Could you copy, without any changes, every line from the one containing "Given: Go to Call history privacy page" through the end of the records, and leave the pictures out of your answer?

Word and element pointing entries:
=======
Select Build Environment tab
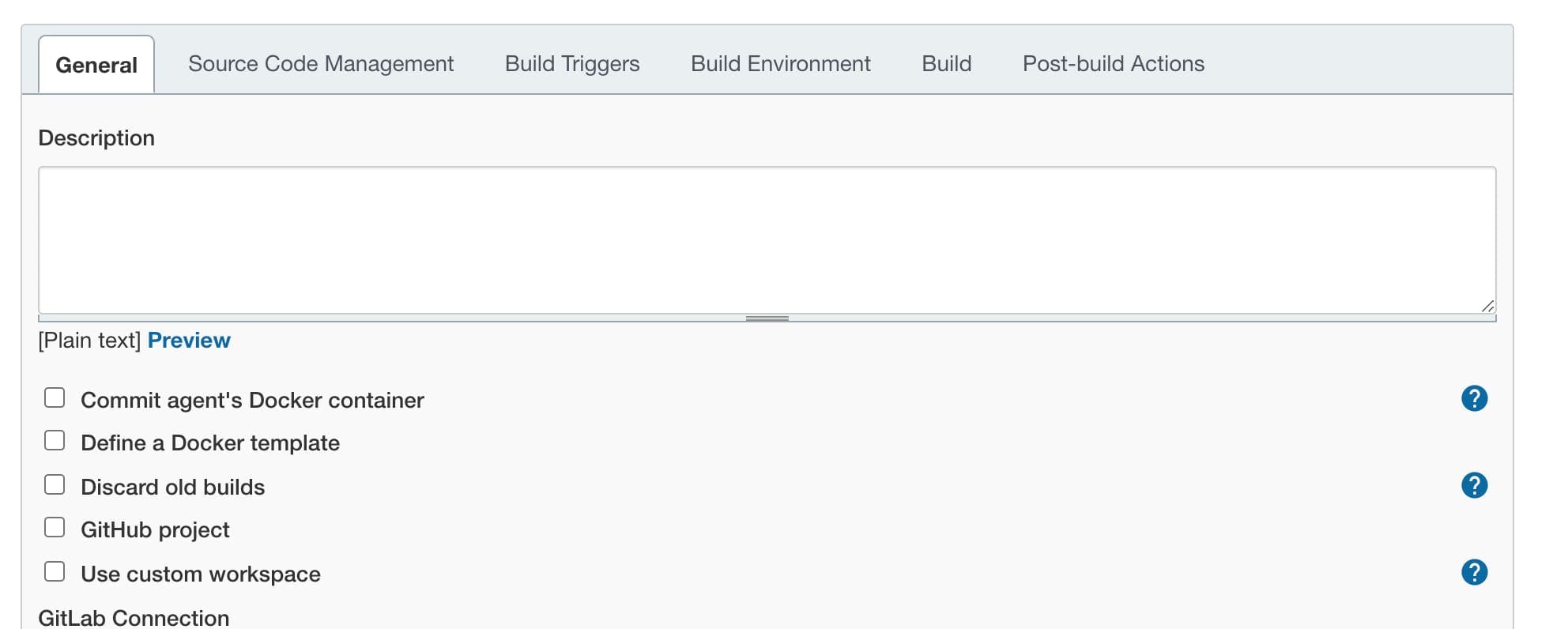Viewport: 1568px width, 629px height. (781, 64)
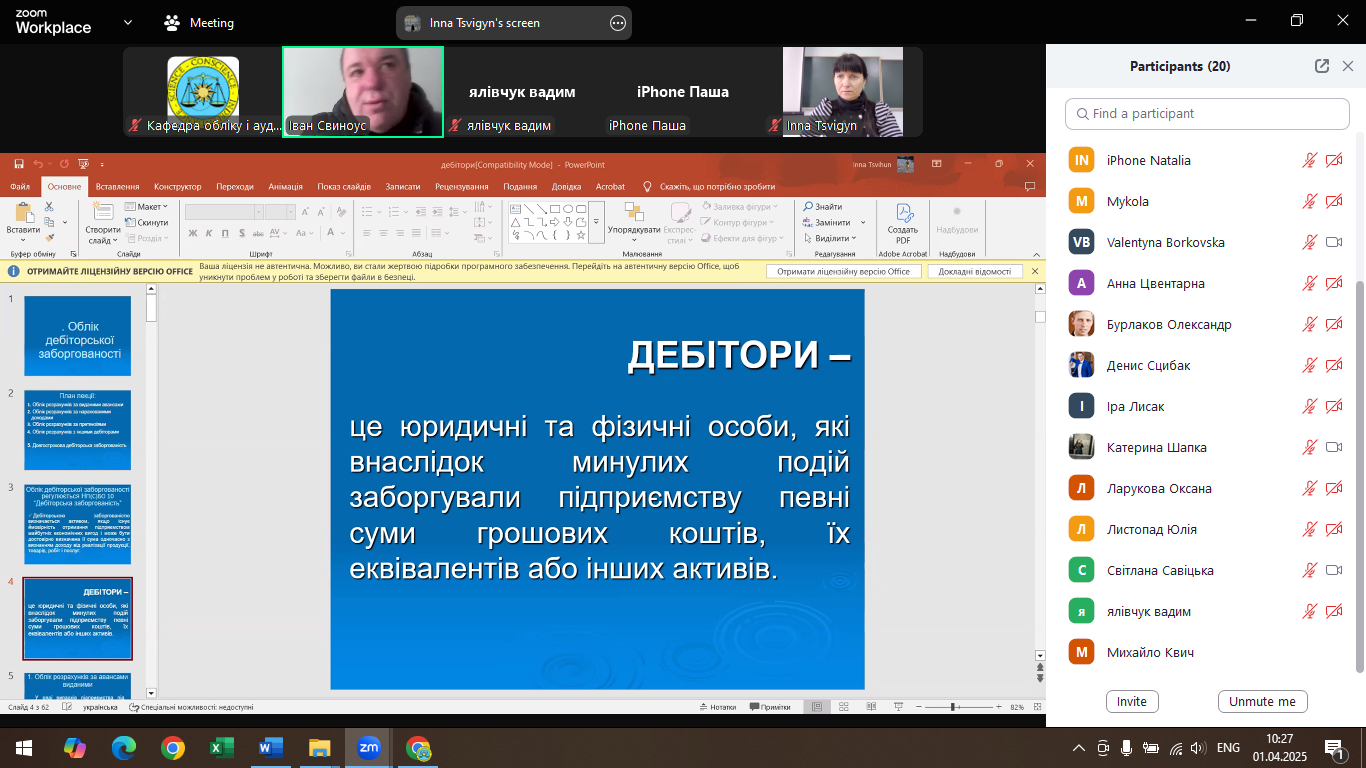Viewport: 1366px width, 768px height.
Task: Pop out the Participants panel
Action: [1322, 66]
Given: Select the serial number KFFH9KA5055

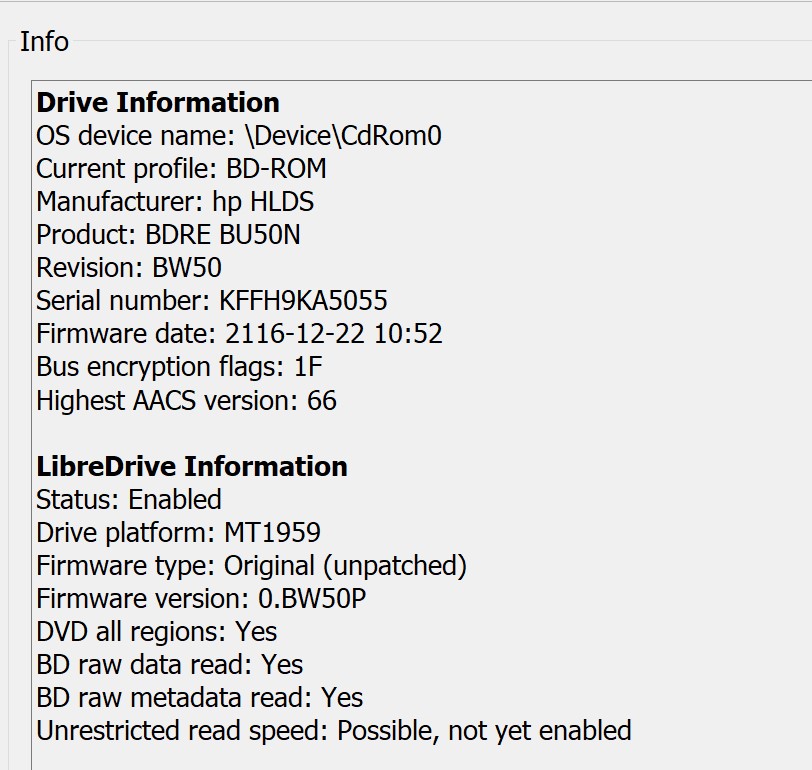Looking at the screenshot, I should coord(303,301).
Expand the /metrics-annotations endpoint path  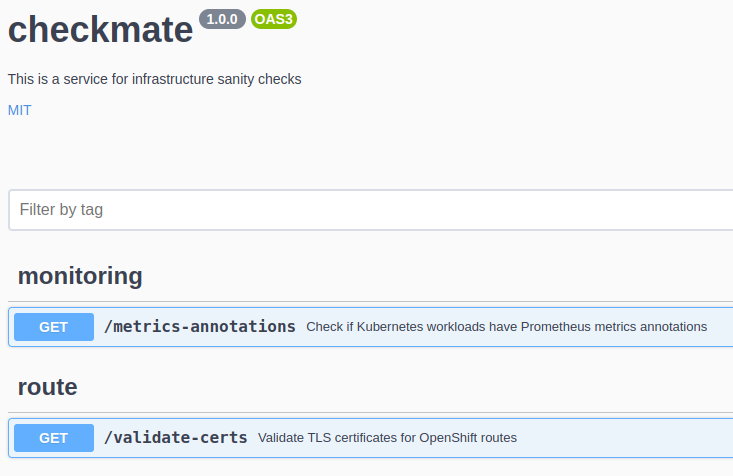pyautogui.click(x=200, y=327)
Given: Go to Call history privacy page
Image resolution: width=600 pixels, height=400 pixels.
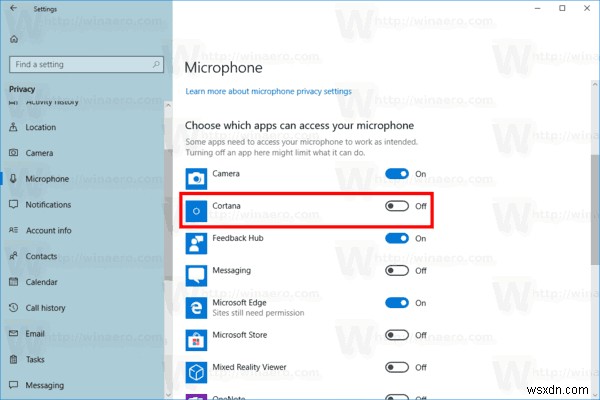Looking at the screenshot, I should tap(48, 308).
=======
## Result
Given: Go to Call history privacy page
Image resolution: width=600 pixels, height=400 pixels.
Looking at the screenshot, I should tap(48, 308).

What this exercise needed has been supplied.